EPG consists of two optimization loops. In the inner loop, an agent learns, from scratch, to solve a particular task sampled from a family of tasks. The family of tasks might be "move gripper to target location [x, y]" and one particular task in this family could be "move gripper to position [50, 100]". The inner loop uses stochastic gradient descent (SGD) to optimize the agent’s policy against a loss function proposed by the outer loop. The outer loop evaluates the returns achieved after inner-loop learning and adjusts the parameters of the loss function, using Evolution Strategies (ES), to propose a new loss that will lead to higher returns.

Having a learned loss offers several advantages compared to current RL methods: using ES to evolve the loss function allows us to optimize the true objective (final trained policy performance) rather than short-term returns, and EPG improves on standard RL algorithms by allowing the loss function to be adaptive to the environment and agent history.

The above video demonstrates how our method (left) teaches a robot how to hop in the backwards direction, in comparison with PPO (right). EPG results in exploratory behavior where the agent first tries out walking forwards before realizing that backwards gives higher rewards. Top-left text specifies the number of seconds elapsed. Note that this video demonstrates the complete learning process in real-time.
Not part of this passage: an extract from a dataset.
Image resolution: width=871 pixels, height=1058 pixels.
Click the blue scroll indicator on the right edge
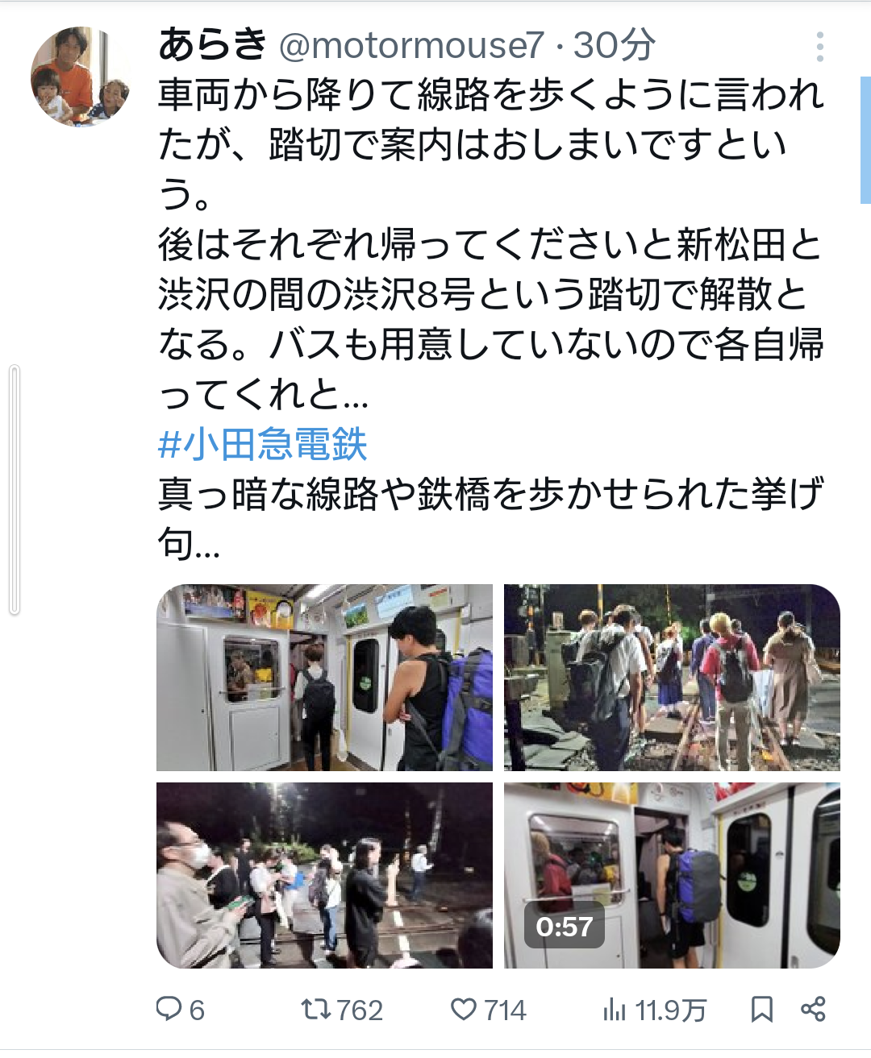865,140
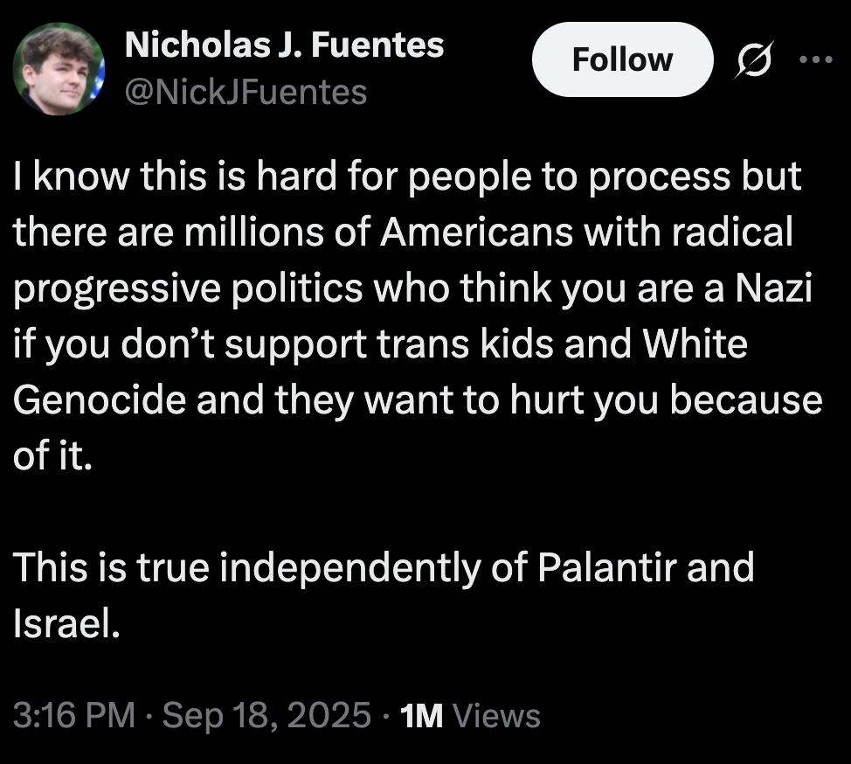Click the @NickJFuentes handle

click(x=246, y=90)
There has been a flurry of recent work on metalearning policies, and it's worth asking why learn a loss function as opposed to directly learning a policy? Learning recurrent policies tends to overfit the task at hand, while learning policy initializations has limited expressivity when it comes to exploration. Our motivation is that we expect loss functions to be the kind of object that may generalize very well across substantially different tasks. This is certainly true of hand-engineered loss functions: a well-designed RL loss function, such as that in PPO, can be very generically applicable, finding use in problems ranging from playing Atari games to controlling robots.
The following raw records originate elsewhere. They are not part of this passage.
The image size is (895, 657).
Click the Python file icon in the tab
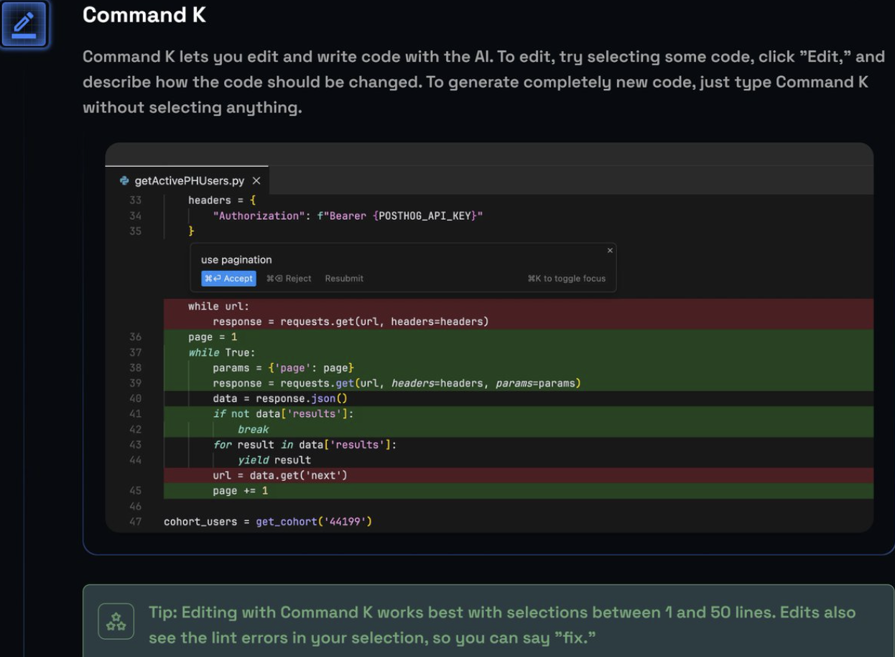(125, 181)

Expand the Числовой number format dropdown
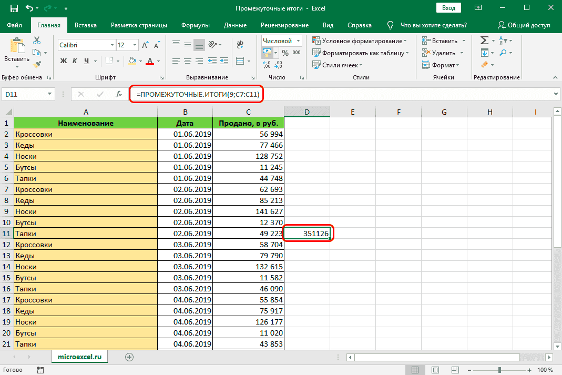coord(298,40)
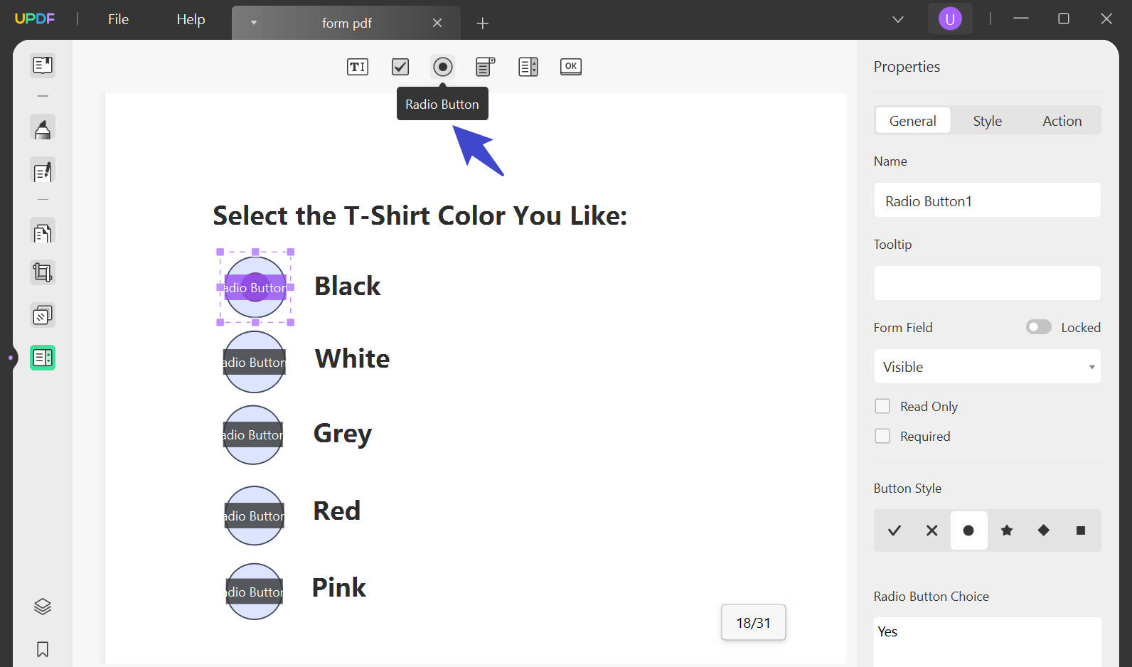This screenshot has width=1132, height=667.
Task: Toggle the Locked switch
Action: (x=1038, y=327)
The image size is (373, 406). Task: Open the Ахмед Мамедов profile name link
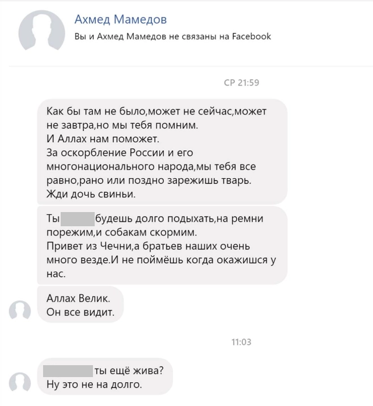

To test the generalization ability of EPG, we conducted a simple experiment. We evolved the EPG loss to be effective at getting "ants" to walk to randomly located targets on the right half of an arena. Then, we froze the loss, and gave the ants a new target, this time on the left half of the arena. Surprisingly, the ants learned to walk to the left! Here is how their learning curves looked (red lines on graphs):

This result is exciting to us because it demonstrates generalization to a task outside the training distribution. This kind of generalization can be quite hard to achieve. We compared EPG to an alternative metalearning algorithm, called RL2, which tries to directly learn a policy that can adapt to novel tasks. In our experiment, RL2 was indeed successful at getting agents to walk to targets on the right half of the screen. However, when given a test time target on the left half of the screen, it qualitatively failed, and just kept walking to the right. In a sense, it "overfit" to the set of tasks on which it was trained (i.e. walking to the right).

The above video demonstrates how our method (left) teaches an ant robot how to walk and reach a target (green circle) from scratch, in comparison with RL2 (right). Top-left text specifies the number of seconds elapsed. Note that this video demonstrates the complete learning process at 3X real-time speed.
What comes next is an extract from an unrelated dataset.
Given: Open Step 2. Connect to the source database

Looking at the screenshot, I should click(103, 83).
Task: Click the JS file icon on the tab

As do all metalearning approaches, our method still has many limitations. Right now, we can train an EPG loss to be effective for one small family of tasks at a time, e.g., getting an ant to walk left and right. However, the EPG loss for this family of tasks is unlikely to be at all effective on a wildly different kind of task, like playing Space Invaders. In contrast, standard RL losses do have this level of generality -- the same loss function can be used to learn a huge variety of skills. EPG gains on performance by losing on generality. There is a long road ahead toward metalearning methods that both outperform standard RL methods and have the same level of generality.

  1. By "loss function", we mean the entire objective function that is optimized, with respect to policy parameters, via gradient descent. This function is more general than just a reward function, as its goal is to guide behavior toward high total returns, rather than just optimizing immediate rewards. ↩︎

  2. Recent work explores related ideas in behavioral cloning and planning contexts. ↩︎